If I can translate your application's current state to an org-mode document
(or any other hierarchical document format) without losing any significant
information, then your interface is an interactive document. Maybe your
backend is better suited for C, or needs native capabilities or something. I
don't care about that. The actual interface itself is just hierarchical
information.

HTML is just a way of organizing information into a tree. It's not a layout
tool (even though some web devs treat it like one), it is a display format.
CSS is the incidental styling that gets applied on top of that format.

For example, I have KeepassX sitting open in front of me. It has a row of
buttons on the top, a tree view, and a currently selected record in a table.

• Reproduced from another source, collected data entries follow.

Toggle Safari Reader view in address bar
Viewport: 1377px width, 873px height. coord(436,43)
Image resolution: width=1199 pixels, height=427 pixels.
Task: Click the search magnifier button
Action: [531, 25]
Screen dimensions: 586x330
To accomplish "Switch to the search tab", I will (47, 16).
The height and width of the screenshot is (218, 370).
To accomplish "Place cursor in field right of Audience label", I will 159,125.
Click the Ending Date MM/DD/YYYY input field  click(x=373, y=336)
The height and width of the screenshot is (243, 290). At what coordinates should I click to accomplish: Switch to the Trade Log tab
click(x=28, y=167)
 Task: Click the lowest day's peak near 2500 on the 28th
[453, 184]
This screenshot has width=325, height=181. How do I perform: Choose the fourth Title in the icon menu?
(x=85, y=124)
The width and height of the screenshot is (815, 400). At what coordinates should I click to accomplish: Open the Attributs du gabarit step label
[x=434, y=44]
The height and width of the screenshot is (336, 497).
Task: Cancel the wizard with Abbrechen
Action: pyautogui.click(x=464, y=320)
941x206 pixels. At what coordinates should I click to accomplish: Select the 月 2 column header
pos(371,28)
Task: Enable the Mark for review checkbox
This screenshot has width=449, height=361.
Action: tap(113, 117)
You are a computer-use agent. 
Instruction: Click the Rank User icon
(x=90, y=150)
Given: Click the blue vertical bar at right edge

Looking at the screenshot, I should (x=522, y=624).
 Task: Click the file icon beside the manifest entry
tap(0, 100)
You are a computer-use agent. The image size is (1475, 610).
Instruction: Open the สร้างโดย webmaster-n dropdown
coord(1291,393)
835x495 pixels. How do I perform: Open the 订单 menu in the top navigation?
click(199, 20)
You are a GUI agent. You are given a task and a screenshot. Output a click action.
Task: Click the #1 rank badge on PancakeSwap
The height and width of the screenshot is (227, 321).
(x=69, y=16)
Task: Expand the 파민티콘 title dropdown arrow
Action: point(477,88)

Very roughly, the HTML equivalent of that is:

    
    
      <ul class="toolbar">
        <li>Open Vault</li>
        <li>Save Valut</li>
        <li>Add Record</li>
        <li>Edit Record</li>
        <!-- etc... -->
      </ul>
    
      <ul class="folders">
        <li>My Passwords</li>
        <!-- etc... -->
      </ul>
    
      <table class="entries">
         <tr>
             <th>Title</th>
             <th>Username</th>
             <th>URL</th>
         </tr>
         <tr data-selected="true">
            <td>Some Site</td>
            <td>danshumway</td>
            <td>somesite.com</td>
         </tr>
      </table>
    

When I click one of the entries in that table, I'm taken to a new interactive
document (basically a form) that has some fields I can change to edit my
password. At no point in KeepassX do I ever see a state that couldn't be
described purely in a format like org-mode.

So now I try to resize KeepassX, and when it gets to below about 400-450
pixels, it refuses to get any smaller. It's not responsive. This is because it
was written in some native format that was only thinking about grids and
pixel-perfect positioning, and the idea that rendering _content_ was a
different concern than rendering _style_ never occurred to anybody.

A number of native formats like GTK _already_ use XML to lay out their
interfaces. The only difference is that they're using XML as a layout tool and
not as a display target. But for an app like KeepassX, rendering to an XML-
like format would be a strict improvement over whatever the heck it's doing
now.